Gas Station Car Wash: What Benefits They Offer & How to Use Them

Everybody likes a clean car, am I right? Sometimes, it seems that all we need is a good car wash for all our worries to disappear! Okay, maybe not that much, but you know what I mean.

You can find car washes all over the country, but one of the most common places to find them is at your local gas station.

The best thing about having them there is being able to kill two, three, or even four birds with one stone. (Metaphorically, of course, no bird killing encouraged here, thank you very much!).

Gas station with cars lining up and getting their engines filled up and ready to go

Going to a gas station car wash to clean your ride not only saves you time, but in many cases, it also saves you money.

You can fill up your vehicle with gas, get a bite to eat, or even get some groceries at the same place – all while having your vehicle washed at the same time.

Also, they can offer a variety of different cleaning options, depending on your specific needs.

Let’s take a look at what you can expect when you take your vehicle to a gas station car wash for some good cleaning.

What Is a Gas Station Car Wash?

This works in conjunction with, is owned and operated by, or works adjacent to a gas station or convenient store.

Gas station and convenient store chains such as Sheetz, Wawa, BP, and Shell are large chain stores that usually operate modern car wash stations.

Smaller chains stores are more varied and can offer simpler cleaning options or advanced washes with high-end equipment, depending on your location.

What Benefits Does a Gas Station Car Wash Provide?

These often provide a greater number of advantages over regular, standalone car washes.

Many gas station chains provide their customers with some sort of loyalty membership. With this often comes discounts or rewards for various items, cash back after a certain amount purchased, or free items.

Included in these reward programs are often discounts for returning customers, making your next visit just a little cheaper than if you choose to go elsewhere.

Sometimes, they will even include a deal wash you can get with the purchase of a certain item.

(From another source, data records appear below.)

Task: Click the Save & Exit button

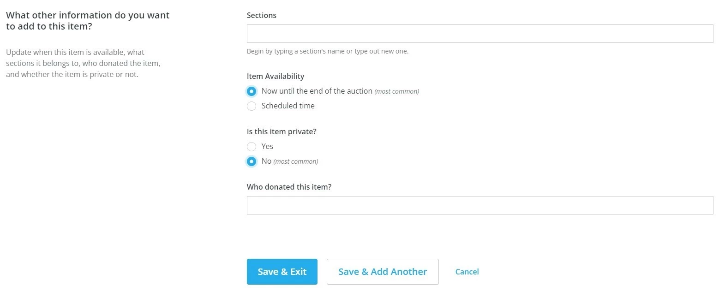Action: point(282,272)
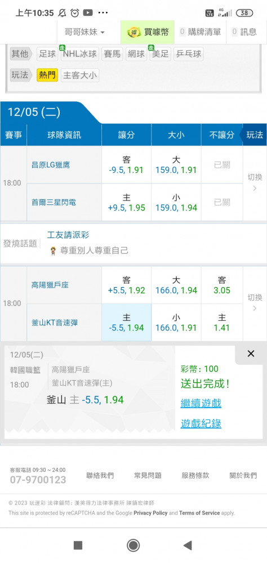Select the 主客大小 play-type filter

80,75
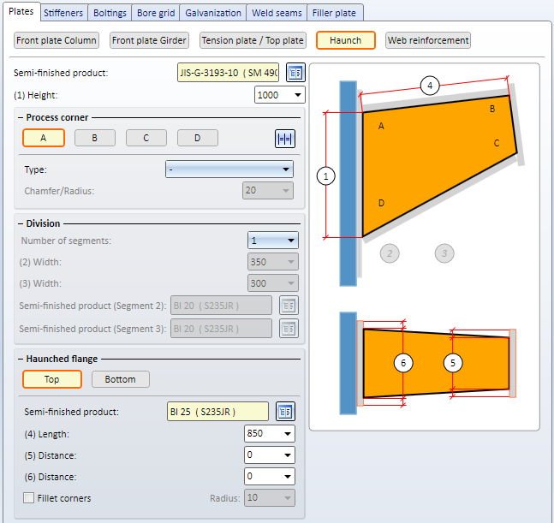Select the Web reinforcement button

(427, 40)
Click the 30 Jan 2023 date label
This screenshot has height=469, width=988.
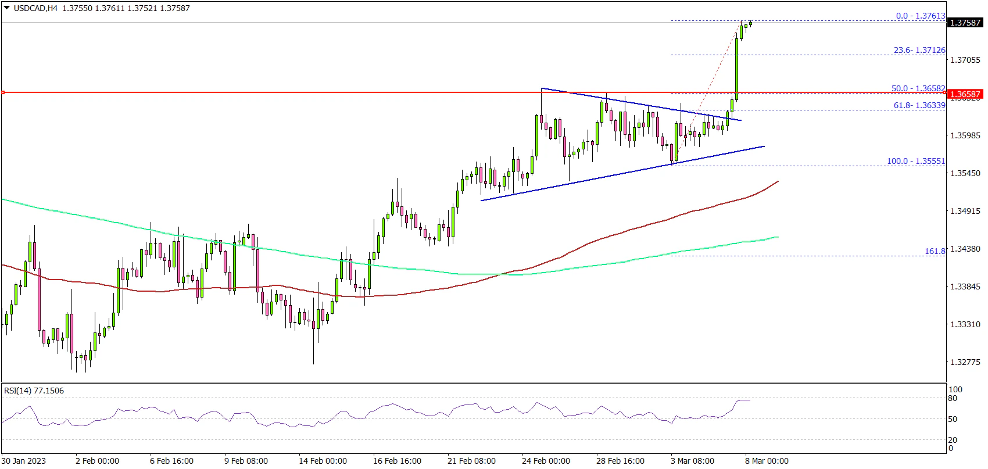[23, 461]
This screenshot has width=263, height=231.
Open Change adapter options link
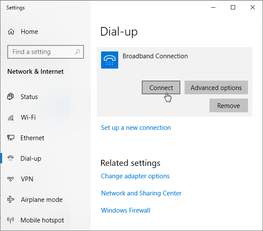coord(135,176)
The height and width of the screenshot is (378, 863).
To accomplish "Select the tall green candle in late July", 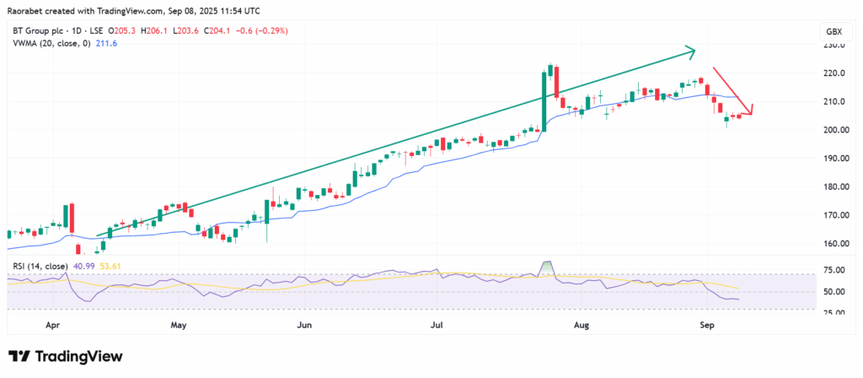I will [543, 101].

Similarly to how a value meal would work, or a dollar menu at a fast food restaurant, you may be able to get a combination wash and meal during the summer, or a quick “express” wash at a lower flat rate.

The largest advantage, though, is the convenience it can provide.

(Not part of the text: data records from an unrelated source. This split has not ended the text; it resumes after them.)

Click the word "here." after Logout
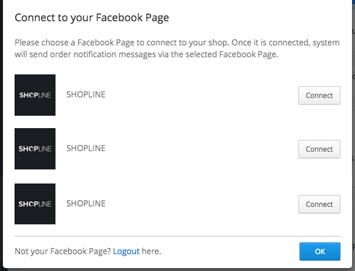 (x=151, y=252)
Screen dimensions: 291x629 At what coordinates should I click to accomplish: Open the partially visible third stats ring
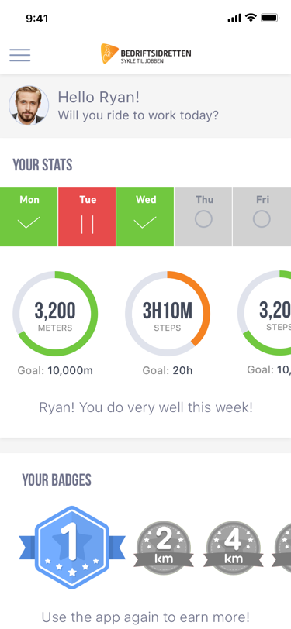tap(264, 313)
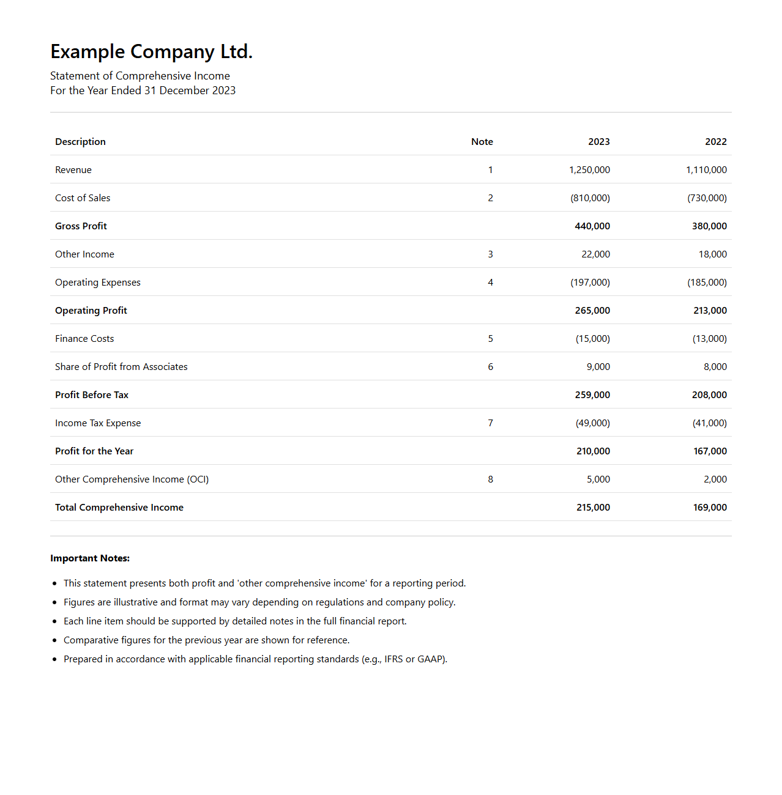This screenshot has height=795, width=782.
Task: Select the Revenue row label
Action: (73, 170)
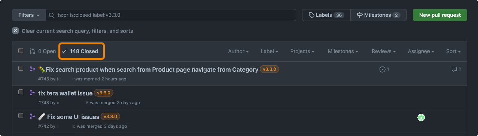Click the search magnifier icon in query field
Screen dimensions: 478x136
(x=52, y=15)
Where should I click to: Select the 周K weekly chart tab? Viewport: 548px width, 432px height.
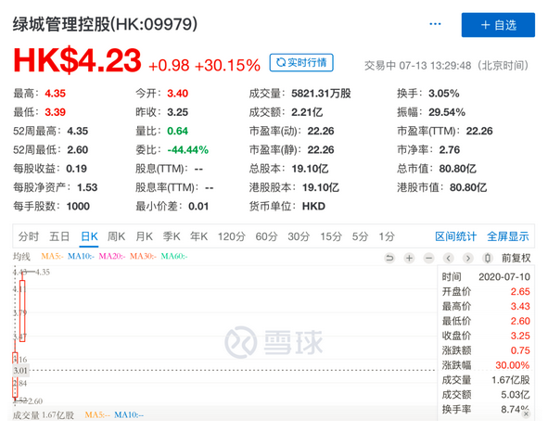pos(116,236)
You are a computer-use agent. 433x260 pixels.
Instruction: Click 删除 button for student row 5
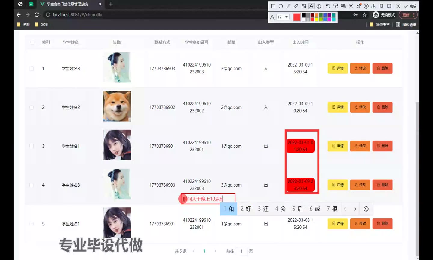click(x=382, y=224)
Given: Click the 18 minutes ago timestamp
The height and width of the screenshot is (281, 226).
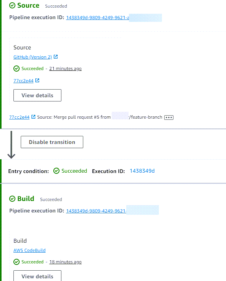Looking at the screenshot, I should coord(65,262).
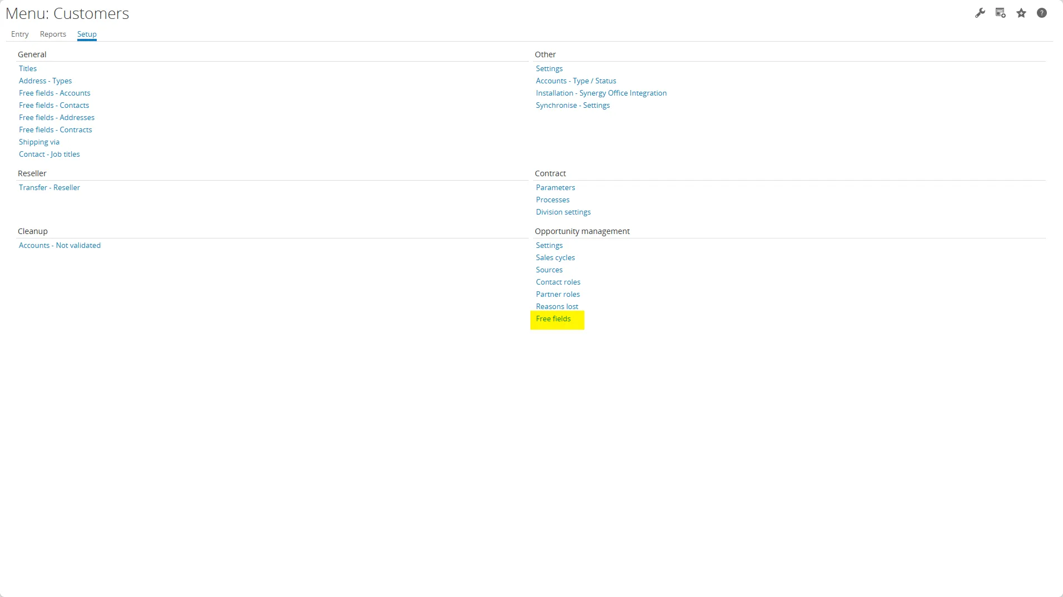1063x597 pixels.
Task: Go to Free fields - Accounts
Action: pyautogui.click(x=54, y=93)
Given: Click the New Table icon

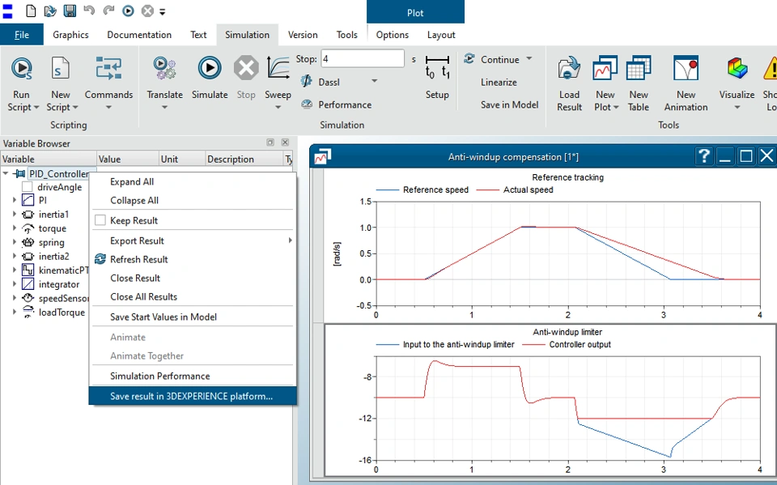Looking at the screenshot, I should 639,68.
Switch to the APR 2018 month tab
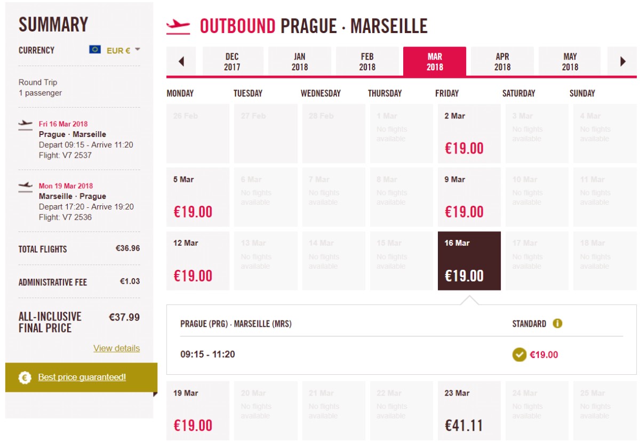 pos(502,61)

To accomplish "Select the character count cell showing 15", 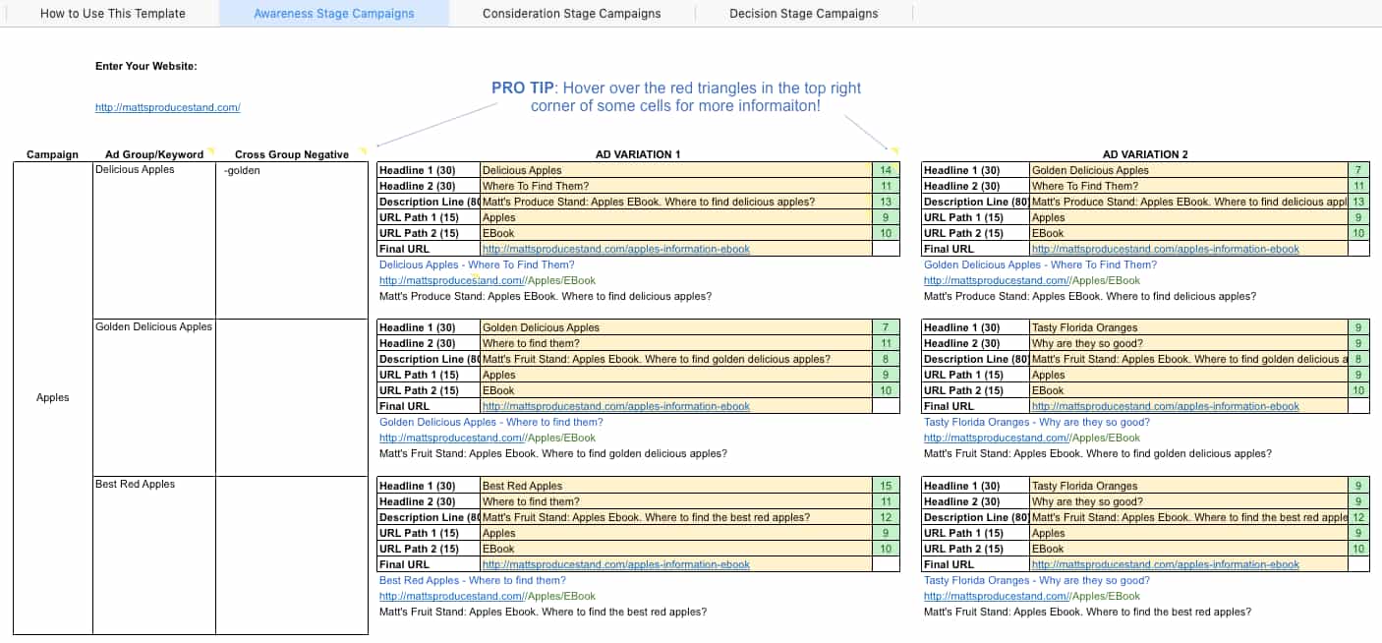I will pyautogui.click(x=886, y=486).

Not only can you get your vehicle properly cleaned by professionals, you can also fill up your gas tank, grab some lunch, and even get a few snacks or groceries if the gas station is larger.

If the station is on your way to work or in the middle of your errand route, it is even more convenient to get your vehicle washed on your way.

How Do You Use a Gas Station Car Wash?

These don’t function any different than standalone car washes in their methodology of use.

The general three step process involves paying for the wash, the actual washing of the vehicle, and then having your vehicle dried or leaving when the wash is done.

Let’s go through each of these steps in more detail in the following sections below.

Step #1: Pay for It

Most gas stations will take payment at the inside register, similar to when you pay for gas inside the station.

This is easy when the car wash is automated, as there isn’t a time limit for how long you can use the water supply.

For those stations that do have a more traditional spray-it-yourself type, a pre-paid set time will turn the hose off when it has expired.

Another way you can pay is to simply pay before driving into the bay. This is how most standalone car washes work today.

The third option is the more traditional cash or coin payment method. For these, you often have to convert any bills you might have to coins. After you do that, you feed the meter with a set starting price.

A set time is allotted to you for use of the hose. For more time, just add more coins. Once time runs out, the water stops, and you will have to pay the starting price again or choose to be finished.

Step #2: Figure Out What Type of Car Wash it Offers

If the wash is automated, you will most likely be able to choose what type of wash you want.

After that, you will have to pull into the bay when prompted to by signs or lights by the bay doors. Once you move into the washing bay, the car wash will tell you when to stop your vehicle.

Once you stop, you should put the vehicle in park – if you have an automatic transmission – or put the vehicle in neutral if you have a manual transmission.

After you stop, the wash will do everything by itself.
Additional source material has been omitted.